WHAT YOU HAVE TO DO
Each line below containing the word "computer" needs to be shown.

EXERCISE INPUTS

_ _ _ _ _

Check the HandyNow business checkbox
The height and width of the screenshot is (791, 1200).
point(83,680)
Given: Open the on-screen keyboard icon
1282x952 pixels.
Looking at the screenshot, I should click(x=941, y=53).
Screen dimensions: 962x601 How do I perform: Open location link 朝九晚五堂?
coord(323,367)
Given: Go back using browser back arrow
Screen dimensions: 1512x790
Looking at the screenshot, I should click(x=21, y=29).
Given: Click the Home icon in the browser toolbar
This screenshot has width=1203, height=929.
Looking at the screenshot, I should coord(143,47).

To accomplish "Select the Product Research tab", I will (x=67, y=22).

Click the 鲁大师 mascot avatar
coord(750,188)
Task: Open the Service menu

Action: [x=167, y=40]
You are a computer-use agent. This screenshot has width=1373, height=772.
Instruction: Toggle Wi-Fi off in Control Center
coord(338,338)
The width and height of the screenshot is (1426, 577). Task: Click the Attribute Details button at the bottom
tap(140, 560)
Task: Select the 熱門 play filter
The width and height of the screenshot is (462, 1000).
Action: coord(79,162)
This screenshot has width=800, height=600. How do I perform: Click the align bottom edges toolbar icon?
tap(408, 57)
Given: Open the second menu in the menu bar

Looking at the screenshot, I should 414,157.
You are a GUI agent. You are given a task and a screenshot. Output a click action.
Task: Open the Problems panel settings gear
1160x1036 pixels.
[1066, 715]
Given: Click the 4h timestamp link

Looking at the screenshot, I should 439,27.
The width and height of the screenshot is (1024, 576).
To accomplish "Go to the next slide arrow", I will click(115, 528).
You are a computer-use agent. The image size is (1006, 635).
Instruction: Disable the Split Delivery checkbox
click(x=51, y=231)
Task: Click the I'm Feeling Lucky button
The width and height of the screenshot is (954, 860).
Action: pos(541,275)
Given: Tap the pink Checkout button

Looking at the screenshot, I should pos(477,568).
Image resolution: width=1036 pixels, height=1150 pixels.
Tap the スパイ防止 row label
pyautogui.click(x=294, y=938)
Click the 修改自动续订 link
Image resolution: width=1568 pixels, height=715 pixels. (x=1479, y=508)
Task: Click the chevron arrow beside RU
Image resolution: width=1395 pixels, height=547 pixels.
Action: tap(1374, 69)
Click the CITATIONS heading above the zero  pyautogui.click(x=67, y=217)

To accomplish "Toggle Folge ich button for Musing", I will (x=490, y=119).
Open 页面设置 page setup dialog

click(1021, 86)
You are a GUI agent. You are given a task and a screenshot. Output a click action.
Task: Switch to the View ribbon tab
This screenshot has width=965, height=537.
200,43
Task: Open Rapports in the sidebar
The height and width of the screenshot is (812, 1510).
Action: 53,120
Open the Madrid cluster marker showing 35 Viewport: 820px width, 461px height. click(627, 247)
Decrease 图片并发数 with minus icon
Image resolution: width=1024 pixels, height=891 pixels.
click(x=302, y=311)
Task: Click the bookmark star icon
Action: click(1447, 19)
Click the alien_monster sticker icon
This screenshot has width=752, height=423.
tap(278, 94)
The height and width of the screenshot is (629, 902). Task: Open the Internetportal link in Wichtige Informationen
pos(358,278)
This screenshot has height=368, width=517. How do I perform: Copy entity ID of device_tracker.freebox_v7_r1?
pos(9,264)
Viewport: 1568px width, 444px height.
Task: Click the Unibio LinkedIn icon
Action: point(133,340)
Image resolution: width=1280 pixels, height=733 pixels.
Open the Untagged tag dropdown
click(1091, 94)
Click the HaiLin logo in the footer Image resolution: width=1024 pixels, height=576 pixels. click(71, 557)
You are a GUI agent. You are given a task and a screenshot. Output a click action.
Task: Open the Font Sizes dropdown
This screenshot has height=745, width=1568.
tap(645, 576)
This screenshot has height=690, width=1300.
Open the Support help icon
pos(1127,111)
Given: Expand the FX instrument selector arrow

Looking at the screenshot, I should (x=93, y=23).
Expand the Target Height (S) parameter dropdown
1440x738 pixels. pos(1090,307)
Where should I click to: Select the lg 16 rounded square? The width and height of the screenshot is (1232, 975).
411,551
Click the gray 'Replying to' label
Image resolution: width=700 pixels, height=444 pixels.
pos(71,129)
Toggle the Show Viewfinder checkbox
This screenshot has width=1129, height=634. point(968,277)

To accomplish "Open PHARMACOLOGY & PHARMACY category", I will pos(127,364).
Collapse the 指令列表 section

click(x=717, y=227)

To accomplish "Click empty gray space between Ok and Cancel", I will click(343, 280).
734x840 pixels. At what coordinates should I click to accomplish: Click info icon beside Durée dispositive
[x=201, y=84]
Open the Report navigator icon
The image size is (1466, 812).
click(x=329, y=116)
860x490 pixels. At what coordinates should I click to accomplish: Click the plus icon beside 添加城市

_ _ _ _ _

RESPONSE TO THIS TASK
You are a computer-use agent. This screenshot has width=1373, height=772.
You are a computer-use agent. The image size is (1006, 635).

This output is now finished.